* [TO DO]
Count every line in the entries below that contains the word "will", and give only that number.

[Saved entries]
---*---
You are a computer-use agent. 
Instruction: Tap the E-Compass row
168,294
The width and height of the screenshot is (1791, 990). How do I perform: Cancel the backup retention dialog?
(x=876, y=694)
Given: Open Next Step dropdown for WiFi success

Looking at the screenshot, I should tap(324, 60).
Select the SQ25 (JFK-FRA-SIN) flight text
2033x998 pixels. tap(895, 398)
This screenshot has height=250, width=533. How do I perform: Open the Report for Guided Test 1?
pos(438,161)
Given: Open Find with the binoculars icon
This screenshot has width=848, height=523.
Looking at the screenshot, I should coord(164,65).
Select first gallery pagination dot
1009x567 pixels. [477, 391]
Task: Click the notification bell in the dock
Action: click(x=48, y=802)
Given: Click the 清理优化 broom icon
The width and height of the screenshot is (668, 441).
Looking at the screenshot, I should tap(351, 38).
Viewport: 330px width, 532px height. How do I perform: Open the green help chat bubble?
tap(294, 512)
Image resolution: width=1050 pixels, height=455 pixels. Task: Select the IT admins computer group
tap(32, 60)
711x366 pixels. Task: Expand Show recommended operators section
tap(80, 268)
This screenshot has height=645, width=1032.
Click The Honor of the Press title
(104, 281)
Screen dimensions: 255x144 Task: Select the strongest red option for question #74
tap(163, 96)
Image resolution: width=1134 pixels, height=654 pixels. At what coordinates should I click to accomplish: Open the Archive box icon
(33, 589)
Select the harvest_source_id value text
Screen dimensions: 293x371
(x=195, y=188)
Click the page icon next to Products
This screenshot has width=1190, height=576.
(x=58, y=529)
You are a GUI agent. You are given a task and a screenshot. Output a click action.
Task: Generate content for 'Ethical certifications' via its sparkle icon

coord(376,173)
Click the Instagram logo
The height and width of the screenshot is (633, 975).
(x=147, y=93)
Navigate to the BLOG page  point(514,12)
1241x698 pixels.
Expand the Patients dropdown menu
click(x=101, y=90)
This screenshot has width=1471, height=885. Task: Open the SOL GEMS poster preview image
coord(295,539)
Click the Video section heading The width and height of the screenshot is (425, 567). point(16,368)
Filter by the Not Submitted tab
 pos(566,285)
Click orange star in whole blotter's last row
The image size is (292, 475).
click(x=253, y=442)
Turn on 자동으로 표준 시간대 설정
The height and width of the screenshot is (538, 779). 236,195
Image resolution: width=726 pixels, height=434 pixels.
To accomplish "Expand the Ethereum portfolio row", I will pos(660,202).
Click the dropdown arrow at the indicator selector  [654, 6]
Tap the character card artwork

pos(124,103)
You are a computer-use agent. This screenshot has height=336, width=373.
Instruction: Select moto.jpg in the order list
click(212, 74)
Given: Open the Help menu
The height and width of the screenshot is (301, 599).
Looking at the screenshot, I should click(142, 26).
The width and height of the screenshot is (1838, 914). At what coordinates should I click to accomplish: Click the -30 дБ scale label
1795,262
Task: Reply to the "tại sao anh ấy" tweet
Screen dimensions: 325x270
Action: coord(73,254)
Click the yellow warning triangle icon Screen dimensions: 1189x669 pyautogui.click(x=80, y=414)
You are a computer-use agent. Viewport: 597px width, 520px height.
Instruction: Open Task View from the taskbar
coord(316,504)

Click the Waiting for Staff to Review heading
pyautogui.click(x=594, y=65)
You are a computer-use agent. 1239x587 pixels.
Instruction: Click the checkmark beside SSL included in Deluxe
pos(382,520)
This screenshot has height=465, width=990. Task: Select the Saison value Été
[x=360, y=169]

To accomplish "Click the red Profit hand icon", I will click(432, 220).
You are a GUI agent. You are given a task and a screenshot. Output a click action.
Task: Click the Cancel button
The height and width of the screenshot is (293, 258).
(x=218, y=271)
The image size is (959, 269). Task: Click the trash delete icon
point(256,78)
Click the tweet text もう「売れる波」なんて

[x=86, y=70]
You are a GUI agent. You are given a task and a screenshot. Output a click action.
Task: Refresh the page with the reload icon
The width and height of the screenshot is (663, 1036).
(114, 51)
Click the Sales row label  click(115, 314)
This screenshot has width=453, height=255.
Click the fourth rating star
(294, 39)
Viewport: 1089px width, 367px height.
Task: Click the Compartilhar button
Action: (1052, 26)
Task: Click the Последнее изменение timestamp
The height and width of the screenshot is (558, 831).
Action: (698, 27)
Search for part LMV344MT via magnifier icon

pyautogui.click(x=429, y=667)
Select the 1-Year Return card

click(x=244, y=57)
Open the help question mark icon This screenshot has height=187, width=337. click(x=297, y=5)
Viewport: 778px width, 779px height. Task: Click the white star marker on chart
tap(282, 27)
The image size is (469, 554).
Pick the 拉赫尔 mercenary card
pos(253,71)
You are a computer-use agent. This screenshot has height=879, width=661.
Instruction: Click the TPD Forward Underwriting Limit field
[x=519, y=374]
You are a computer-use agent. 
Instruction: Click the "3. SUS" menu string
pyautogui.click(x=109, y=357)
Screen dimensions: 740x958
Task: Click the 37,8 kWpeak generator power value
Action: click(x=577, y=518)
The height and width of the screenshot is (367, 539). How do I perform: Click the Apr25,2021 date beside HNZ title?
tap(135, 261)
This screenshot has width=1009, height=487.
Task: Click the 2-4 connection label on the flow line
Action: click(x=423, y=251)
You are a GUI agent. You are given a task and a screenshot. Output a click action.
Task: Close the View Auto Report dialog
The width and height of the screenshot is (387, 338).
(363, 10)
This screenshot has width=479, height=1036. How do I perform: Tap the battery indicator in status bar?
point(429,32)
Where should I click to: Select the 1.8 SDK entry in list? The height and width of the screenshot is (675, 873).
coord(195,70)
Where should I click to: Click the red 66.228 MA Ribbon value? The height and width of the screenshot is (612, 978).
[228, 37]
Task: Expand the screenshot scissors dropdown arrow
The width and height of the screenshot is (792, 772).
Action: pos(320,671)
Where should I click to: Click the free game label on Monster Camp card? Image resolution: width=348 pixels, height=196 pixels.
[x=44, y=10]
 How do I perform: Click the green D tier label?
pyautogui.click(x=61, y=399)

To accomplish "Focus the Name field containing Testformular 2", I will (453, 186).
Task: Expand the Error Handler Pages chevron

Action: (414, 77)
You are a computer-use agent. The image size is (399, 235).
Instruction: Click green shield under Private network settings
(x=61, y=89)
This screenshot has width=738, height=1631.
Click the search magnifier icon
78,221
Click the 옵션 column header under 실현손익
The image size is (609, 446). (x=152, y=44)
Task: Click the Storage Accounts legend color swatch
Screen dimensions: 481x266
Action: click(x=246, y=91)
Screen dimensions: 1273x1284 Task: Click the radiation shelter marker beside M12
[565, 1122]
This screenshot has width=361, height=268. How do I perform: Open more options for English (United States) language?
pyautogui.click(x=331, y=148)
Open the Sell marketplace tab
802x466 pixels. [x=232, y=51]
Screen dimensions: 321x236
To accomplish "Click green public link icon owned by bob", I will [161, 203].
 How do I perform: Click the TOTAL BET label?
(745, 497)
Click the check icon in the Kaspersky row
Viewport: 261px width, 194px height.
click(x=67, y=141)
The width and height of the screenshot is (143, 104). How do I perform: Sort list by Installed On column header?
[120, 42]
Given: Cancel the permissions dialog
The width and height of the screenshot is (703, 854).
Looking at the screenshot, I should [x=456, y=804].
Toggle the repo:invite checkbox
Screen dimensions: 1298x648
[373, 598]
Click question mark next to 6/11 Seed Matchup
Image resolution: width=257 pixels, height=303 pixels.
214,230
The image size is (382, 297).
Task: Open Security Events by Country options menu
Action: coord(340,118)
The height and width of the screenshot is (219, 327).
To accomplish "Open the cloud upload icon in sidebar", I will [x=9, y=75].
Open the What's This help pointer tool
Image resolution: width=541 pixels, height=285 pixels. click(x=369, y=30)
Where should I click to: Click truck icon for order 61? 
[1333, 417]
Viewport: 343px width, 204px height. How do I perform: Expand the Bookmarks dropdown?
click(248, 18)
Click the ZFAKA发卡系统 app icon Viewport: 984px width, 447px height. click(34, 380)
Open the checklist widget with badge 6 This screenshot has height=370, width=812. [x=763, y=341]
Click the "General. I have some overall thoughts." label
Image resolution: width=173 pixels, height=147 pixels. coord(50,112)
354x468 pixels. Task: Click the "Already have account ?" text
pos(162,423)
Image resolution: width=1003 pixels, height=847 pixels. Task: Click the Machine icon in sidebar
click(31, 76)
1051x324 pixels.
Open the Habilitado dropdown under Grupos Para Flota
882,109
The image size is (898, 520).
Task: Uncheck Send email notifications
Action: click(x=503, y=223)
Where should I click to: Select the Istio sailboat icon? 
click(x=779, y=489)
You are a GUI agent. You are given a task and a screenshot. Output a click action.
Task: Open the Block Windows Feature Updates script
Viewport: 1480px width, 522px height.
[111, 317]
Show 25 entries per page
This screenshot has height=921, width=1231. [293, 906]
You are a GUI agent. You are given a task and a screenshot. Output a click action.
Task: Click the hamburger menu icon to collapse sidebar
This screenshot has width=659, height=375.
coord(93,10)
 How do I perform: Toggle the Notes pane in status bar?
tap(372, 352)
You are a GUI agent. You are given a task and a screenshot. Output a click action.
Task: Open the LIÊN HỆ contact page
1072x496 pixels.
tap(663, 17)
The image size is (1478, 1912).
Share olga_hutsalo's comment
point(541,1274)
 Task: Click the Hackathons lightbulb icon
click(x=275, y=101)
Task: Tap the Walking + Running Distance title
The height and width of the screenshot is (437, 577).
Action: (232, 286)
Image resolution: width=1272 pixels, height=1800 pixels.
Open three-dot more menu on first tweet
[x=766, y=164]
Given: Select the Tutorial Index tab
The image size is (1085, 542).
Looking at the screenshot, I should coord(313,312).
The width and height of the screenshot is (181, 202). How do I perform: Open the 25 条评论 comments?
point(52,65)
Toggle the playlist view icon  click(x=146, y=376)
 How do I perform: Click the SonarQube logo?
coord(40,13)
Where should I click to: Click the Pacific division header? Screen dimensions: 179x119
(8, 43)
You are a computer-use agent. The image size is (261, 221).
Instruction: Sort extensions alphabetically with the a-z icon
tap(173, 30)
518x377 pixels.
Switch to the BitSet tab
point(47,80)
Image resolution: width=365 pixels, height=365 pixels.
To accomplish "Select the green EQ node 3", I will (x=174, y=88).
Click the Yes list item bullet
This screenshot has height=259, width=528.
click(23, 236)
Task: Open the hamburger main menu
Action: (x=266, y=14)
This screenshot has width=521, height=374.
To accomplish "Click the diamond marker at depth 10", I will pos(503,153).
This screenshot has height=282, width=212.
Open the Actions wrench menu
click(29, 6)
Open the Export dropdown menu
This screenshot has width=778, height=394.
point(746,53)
---*---
* [FINISHED EXERCISE]
7